Labour’s flagship “non-dom” policy was largely copied and pasted from the Conservatives even though it contains “basic errors” and risks damaging the UK’s financial sector, Whitehall sources have told the Guardian.
They claimed that the chancellor, Rachel Reeves, dismissed concerns raised by Whitehall officials about the potential negative impact of the policy, and is still set on introducing it in the manner Hunt pledged. “This is copy-pasting basic errors into the new policy,” one Whitehall source said.
Labour has also promised to go further by ending non-dom linked inheritance tax breaks that allow the rich to shield their wealth in offshore trusts. Labour planned to spend the money raised on schools and the NHS.
A Treasury spokesperson said they could not comment on tax measures before the 30 October budget but added, without detailing specifics, that some of the claims were “inaccurate and misleading”.
Reeves had hoped that closing extra loopholes used by non-doms would raise £1bn, but the Guardian revealed this week that the policy might actually reduce the tax take for the exchequer by triggering an exodus of the super-rich.
Labour has long said it wants to raise more tax from wealthy people who live in the UK but have their tax residence elsewhere, via so-called “non-domiciled” tax status. There are about 74,000 non-doms in the UK.
The tax break triggered outrage after it was revealed in 2022 that it was used by Akshata Murty, the wife of the then chancellor Rishi Sunak and the daughter of the Indian IT billionaire NR Narayana Murthy.
In March, the then chancellor Jeremy Hunt said he would also cut the tax break and use the expected revenue – which was given a “highly uncertain” £3.2bn estimate by the Office for Budget Responsibility – to help fund cuts to national insurance.
Hunt planned to make non-doms’ overseas income subject to UK tax after four years rather than the current 15.
Labour then added tighter rules on non-doms – particularly on their inheritance – by replacing the tax break with a new regime.
While the government has suggested it may reconsider how it taxes non-doms before the policy is implemented in April, sources said it was still largely mirroring the former government’s flawed approach.
Officials are understood to have advised Reeves that allowing non-doms to live in the UK for five years before taxing their overseas income, rather than four, could help persuade them not to flee the UK and raise much more money.
However, Hunt’s team was determined to cut the period to four years to make his national insurance cuts work.
One Whitehall source said: “Officials have advised her not to just adopt Hunt’s position of four years, but she said she wanted to keep to it. This is copy-pasting basic errors into the new policy”.
Reeves was also warned that another downside to imposing UK taxes on non-doms after four years is that a person can qualify for permanent residency if they live continuously in the country for five years – making them less likely to quit the UK.
Labour has also gone further than the Conservatives by targeting non-doms’ inheritance tax benefits, announcing in its manifesto that it would remove a protection that insulated their assets from death taxes if they were already in trusts.
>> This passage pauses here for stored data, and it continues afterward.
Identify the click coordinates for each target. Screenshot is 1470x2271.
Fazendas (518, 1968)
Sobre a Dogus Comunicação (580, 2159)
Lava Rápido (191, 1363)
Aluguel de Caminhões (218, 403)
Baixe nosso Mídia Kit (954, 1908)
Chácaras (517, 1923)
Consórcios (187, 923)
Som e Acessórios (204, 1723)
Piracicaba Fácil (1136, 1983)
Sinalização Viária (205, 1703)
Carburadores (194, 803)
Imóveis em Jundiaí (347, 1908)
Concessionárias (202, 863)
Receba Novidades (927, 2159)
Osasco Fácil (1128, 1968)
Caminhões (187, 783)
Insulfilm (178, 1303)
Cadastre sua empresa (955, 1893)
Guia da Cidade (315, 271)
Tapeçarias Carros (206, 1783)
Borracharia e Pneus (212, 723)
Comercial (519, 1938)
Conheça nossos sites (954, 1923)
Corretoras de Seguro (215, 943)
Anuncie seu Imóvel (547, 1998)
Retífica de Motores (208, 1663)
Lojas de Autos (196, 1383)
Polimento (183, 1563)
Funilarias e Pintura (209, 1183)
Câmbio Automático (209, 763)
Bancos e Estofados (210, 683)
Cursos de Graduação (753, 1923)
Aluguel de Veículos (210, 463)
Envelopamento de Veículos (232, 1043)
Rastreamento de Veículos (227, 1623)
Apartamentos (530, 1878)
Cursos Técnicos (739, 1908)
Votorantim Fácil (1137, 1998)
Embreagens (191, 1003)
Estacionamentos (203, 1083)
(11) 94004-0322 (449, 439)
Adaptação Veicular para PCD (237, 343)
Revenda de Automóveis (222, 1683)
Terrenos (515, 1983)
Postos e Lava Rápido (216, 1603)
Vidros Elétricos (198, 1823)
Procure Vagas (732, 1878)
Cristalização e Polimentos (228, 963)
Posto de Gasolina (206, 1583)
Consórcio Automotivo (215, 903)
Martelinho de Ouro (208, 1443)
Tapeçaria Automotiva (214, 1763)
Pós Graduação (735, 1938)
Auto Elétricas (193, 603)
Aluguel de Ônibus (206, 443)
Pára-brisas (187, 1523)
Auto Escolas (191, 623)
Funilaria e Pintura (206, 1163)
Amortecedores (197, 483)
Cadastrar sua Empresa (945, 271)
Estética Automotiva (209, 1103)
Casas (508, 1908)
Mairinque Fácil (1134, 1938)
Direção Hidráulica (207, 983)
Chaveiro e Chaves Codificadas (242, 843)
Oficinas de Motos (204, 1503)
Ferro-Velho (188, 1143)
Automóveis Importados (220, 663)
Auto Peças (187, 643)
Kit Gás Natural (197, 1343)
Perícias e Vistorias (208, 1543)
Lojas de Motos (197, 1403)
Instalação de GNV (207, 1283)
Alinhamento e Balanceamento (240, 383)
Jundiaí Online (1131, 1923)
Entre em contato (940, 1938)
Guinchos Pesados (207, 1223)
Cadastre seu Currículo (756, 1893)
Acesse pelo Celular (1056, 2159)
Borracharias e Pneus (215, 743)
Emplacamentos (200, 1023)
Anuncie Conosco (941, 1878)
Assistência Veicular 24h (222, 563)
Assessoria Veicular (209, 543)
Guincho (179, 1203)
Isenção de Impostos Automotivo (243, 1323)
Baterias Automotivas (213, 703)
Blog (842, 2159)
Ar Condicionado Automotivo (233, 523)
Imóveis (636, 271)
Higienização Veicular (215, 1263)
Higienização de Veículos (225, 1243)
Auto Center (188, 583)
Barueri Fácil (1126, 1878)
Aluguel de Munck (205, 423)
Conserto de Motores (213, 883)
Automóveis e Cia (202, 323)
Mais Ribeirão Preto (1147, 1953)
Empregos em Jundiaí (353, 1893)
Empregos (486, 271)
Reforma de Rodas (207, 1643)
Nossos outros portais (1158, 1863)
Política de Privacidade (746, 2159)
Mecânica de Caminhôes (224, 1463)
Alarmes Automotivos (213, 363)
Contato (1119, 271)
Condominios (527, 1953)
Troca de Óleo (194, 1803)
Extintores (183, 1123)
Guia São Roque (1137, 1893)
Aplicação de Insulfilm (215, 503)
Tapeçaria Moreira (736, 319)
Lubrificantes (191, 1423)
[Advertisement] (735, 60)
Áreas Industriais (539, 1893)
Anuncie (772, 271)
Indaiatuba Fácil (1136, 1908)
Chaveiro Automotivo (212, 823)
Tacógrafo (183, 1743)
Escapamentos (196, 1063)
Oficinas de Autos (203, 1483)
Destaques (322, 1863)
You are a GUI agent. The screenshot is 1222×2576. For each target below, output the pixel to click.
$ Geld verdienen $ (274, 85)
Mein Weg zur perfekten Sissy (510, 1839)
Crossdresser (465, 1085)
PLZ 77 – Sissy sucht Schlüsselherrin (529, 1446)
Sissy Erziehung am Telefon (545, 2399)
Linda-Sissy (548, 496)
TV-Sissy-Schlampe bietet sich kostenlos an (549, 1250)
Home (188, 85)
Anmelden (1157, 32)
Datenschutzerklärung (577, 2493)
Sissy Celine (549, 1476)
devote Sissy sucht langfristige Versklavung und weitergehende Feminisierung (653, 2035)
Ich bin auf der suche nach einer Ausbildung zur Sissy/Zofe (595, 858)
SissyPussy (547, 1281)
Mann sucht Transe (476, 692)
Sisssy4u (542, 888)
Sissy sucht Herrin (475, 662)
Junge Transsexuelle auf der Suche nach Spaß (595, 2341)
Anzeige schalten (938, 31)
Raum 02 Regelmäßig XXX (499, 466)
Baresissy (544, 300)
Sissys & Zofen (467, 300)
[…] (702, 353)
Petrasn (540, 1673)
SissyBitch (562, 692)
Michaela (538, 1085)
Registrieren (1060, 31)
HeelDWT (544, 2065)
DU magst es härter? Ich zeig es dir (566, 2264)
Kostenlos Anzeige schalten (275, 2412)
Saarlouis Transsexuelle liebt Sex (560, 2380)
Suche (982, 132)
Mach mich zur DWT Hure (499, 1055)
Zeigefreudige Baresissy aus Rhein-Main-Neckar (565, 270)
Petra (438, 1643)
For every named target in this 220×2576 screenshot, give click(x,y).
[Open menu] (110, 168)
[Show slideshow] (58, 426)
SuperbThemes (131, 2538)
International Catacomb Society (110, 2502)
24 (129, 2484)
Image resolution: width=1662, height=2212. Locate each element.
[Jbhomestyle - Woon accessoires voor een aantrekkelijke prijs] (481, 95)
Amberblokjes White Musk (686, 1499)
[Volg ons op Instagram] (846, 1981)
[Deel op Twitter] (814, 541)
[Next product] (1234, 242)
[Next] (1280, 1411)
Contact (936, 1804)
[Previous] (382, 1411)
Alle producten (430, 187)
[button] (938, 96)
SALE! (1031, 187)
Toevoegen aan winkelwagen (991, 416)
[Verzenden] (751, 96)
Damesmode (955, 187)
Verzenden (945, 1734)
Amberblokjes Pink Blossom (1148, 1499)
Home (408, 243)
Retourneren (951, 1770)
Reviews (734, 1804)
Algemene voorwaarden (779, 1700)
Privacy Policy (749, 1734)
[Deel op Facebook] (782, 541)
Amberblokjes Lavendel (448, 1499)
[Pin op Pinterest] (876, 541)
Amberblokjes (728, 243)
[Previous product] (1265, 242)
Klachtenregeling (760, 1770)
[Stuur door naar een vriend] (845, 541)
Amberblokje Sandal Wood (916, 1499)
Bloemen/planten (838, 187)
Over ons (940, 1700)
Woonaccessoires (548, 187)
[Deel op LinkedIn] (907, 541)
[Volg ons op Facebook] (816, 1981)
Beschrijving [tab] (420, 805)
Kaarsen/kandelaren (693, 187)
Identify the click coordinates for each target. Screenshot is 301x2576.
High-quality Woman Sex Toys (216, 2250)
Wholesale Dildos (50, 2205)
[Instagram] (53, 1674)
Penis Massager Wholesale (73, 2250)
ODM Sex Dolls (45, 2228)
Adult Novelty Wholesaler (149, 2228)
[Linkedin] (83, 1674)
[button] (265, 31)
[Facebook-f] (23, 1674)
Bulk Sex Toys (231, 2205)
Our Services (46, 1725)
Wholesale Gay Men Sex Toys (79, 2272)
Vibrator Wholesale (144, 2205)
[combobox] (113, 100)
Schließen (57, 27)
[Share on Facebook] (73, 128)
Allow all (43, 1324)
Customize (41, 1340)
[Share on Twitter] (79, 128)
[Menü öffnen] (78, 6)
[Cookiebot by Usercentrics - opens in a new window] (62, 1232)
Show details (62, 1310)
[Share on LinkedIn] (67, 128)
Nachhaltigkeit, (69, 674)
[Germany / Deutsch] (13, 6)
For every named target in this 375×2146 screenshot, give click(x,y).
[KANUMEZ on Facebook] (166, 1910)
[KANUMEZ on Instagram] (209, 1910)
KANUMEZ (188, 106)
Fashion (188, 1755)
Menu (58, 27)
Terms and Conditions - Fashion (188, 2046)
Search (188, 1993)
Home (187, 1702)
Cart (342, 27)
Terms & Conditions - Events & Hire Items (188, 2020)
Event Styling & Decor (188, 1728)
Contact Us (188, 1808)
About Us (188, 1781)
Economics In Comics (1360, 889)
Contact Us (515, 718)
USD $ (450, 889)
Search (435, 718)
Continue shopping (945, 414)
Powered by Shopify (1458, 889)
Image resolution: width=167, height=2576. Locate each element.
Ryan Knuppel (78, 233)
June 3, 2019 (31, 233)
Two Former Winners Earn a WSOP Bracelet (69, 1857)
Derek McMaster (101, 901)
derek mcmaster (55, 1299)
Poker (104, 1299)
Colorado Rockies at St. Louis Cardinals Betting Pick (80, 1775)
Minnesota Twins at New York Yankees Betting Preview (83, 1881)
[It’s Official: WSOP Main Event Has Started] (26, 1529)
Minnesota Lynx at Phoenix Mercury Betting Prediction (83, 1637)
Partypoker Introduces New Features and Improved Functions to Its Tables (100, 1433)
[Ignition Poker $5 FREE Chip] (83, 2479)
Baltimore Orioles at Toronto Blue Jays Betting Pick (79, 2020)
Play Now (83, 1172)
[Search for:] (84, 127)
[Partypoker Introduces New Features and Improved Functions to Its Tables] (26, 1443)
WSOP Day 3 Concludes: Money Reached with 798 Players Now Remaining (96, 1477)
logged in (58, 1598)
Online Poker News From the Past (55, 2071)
Instead, Labour plans to make non-doms liable for death taxes 10 years after they have left the UK.
Reeves’ team were concerned about any step that made them seem “softer than the Tories”, Whitehall sources said. They added that there are few experts focused on non-doms in the Treasury after an informal working group comprising senior tax officials was disbanded earlier this year. A Treasury source said extra staff had been deployed to work on the policy area and denied claims that a policy group was disbanded.
The tax break rose sharply up the political agenda when it was revealed that Murty was paying up to £30,000 a year to retain the status in order to avoid tax on her global income, despite living in No 11 Downing Street.
A new regime will scrap the tax status that has its origins in Britain’s offshore slavery-fuelled industry, whereby plantation owners shaped laws to allow them to visit “home” without having to pay taxes on their offshore income. The requirements for qualifying for the status are often vague, but most often depend on where a person’s father is born.
The tax-break has become a significant part of the City of London’s financial sector, with one-in-five bankers using the status. The non-dom regime has often been presented as a sweetener for Wall Street bankers transferring to the UK, and is also used by Premier League footballers.
Tax advisers and lobbyists told the Guardian than even five years would have been a short period relative to similar regimes in Spain, Italy, and Switzerland, which respectively allow non-doms six years, 15 and indefinite grace periods before someone’s worldwide earnings become subject to domestic taxes.
The new tax break will be free to claim, rather than the present regime, which in its latter years costs £30,000 a year.
Two finance chiefs at world-renowned British public schools also told the Guardian that they were more concerned about the impact of scrapping non-dom status than they were by Labour’s plans to charge VAT on private school fees.
Having a child in education in the UK can be a test for determining whether or not someone might be considered resident for tax purposes.
A head of HR at a Wall Street bank said that US staff were being put off transfers to London, for fear of falling under the UK’s inheritance tax regime.
A Treasury spokesperson said: “These claims are inaccurate and misleading. This government is taking a different approach on non-doms to raise revenue for our public services, which is clear in the manifesto. Tax and spend decisions will be published in the budget on 30 October.”